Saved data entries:
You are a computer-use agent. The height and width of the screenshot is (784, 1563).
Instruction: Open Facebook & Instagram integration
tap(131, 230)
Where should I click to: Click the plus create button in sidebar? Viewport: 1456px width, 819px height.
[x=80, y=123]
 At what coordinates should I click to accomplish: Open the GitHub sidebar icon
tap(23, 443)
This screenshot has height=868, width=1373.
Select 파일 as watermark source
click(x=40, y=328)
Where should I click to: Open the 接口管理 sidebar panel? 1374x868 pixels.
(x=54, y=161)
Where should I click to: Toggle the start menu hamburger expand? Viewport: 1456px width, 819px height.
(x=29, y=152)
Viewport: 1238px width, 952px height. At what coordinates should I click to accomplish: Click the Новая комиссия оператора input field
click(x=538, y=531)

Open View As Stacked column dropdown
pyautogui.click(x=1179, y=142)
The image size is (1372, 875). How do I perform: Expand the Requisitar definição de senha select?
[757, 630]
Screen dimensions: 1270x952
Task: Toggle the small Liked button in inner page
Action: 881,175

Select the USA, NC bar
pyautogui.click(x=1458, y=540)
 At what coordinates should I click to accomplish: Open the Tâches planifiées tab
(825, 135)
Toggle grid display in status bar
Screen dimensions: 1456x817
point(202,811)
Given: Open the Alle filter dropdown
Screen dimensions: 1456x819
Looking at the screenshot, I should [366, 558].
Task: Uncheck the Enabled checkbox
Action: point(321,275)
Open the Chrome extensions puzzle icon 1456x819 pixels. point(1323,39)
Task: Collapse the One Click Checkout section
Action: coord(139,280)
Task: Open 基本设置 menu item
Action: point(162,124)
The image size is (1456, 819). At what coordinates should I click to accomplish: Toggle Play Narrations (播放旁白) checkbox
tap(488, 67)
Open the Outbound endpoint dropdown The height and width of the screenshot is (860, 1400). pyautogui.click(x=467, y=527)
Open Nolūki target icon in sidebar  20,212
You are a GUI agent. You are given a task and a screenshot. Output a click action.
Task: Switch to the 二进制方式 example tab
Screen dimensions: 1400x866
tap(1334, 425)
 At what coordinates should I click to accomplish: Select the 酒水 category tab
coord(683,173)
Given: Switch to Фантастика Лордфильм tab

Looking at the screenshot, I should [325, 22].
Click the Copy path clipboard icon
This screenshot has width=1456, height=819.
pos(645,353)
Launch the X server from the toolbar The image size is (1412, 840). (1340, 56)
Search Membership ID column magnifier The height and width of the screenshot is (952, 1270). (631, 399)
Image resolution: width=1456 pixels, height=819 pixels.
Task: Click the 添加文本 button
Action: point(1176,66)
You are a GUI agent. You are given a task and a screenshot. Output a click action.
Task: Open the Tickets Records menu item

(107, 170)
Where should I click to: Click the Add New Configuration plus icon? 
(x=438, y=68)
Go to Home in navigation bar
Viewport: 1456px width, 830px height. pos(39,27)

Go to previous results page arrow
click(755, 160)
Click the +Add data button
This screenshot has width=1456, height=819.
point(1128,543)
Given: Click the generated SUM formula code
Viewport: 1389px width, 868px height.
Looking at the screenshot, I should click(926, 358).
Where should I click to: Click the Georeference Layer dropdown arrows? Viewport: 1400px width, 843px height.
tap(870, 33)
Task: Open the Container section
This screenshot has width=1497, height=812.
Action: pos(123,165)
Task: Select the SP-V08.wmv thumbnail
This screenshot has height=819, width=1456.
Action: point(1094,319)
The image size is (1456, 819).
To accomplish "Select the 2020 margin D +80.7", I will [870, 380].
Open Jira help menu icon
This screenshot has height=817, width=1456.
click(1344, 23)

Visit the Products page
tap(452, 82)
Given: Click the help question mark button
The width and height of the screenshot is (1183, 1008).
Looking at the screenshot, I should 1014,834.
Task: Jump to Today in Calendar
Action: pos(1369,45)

- _EXERCISE BRIEF_:
Return each entry from above without altering a single character.

- _RESULT FOR THIS EXERCISE_:
You are a computer-use agent. The height and width of the screenshot is (784, 1563).
Instruction: Open Facebook & Instagram integration
tap(131, 230)
Where should I click to: Click the plus create button in sidebar? Viewport: 1456px width, 819px height.
[x=80, y=123]
 At what coordinates should I click to accomplish: Open the GitHub sidebar icon
tap(23, 443)
This screenshot has height=868, width=1373.
Select 파일 as watermark source
click(x=40, y=328)
Where should I click to: Open the 接口管理 sidebar panel? 1374x868 pixels.
(x=54, y=161)
Where should I click to: Toggle the start menu hamburger expand? Viewport: 1456px width, 819px height.
(x=29, y=152)
Viewport: 1238px width, 952px height. At what coordinates should I click to accomplish: Click the Новая комиссия оператора input field
click(x=538, y=531)

Open View As Stacked column dropdown
pyautogui.click(x=1179, y=142)
The image size is (1372, 875). How do I perform: Expand the Requisitar definição de senha select?
[757, 630]
Screen dimensions: 1270x952
Task: Toggle the small Liked button in inner page
Action: 881,175

Select the USA, NC bar
pyautogui.click(x=1458, y=540)
 At what coordinates should I click to accomplish: Open the Tâches planifiées tab
(825, 135)
Toggle grid display in status bar
Screen dimensions: 1456x817
point(202,811)
Given: Open the Alle filter dropdown
Screen dimensions: 1456x819
Looking at the screenshot, I should [366, 558].
Task: Uncheck the Enabled checkbox
Action: point(321,275)
Open the Chrome extensions puzzle icon 1456x819 pixels. point(1323,39)
Task: Collapse the One Click Checkout section
Action: coord(139,280)
Task: Open 基本设置 menu item
Action: point(162,124)
The image size is (1456, 819). At what coordinates should I click to accomplish: Toggle Play Narrations (播放旁白) checkbox
tap(488, 67)
Open the Outbound endpoint dropdown The height and width of the screenshot is (860, 1400). pyautogui.click(x=467, y=527)
Open Nolūki target icon in sidebar  20,212
You are a GUI agent. You are given a task and a screenshot. Output a click action.
Task: Switch to the 二进制方式 example tab
Screen dimensions: 1400x866
tap(1334, 425)
 At what coordinates should I click to accomplish: Select the 酒水 category tab
coord(683,173)
Given: Switch to Фантастика Лордфильм tab

Looking at the screenshot, I should [325, 22].
Click the Copy path clipboard icon
This screenshot has width=1456, height=819.
pos(645,353)
Launch the X server from the toolbar The image size is (1412, 840). (1340, 56)
Search Membership ID column magnifier The height and width of the screenshot is (952, 1270). (631, 399)
Image resolution: width=1456 pixels, height=819 pixels.
Task: Click the 添加文本 button
Action: point(1176,66)
You are a GUI agent. You are given a task and a screenshot. Output a click action.
Task: Open the Tickets Records menu item

(107, 170)
Where should I click to: Click the Add New Configuration plus icon? 
(x=438, y=68)
Go to Home in navigation bar
Viewport: 1456px width, 830px height. pos(39,27)

Go to previous results page arrow
click(755, 160)
Click the +Add data button
This screenshot has width=1456, height=819.
point(1128,543)
Given: Click the generated SUM formula code
Viewport: 1389px width, 868px height.
Looking at the screenshot, I should click(926, 358).
Where should I click to: Click the Georeference Layer dropdown arrows? Viewport: 1400px width, 843px height.
tap(870, 33)
Task: Open the Container section
This screenshot has width=1497, height=812.
Action: pos(123,165)
Task: Select the SP-V08.wmv thumbnail
This screenshot has height=819, width=1456.
Action: point(1094,319)
The image size is (1456, 819).
To accomplish "Select the 2020 margin D +80.7", I will [870, 380].
Open Jira help menu icon
This screenshot has height=817, width=1456.
click(1344, 23)

Visit the Products page
tap(452, 82)
Given: Click the help question mark button
The width and height of the screenshot is (1183, 1008).
Looking at the screenshot, I should 1014,834.
Task: Jump to Today in Calendar
Action: pos(1369,45)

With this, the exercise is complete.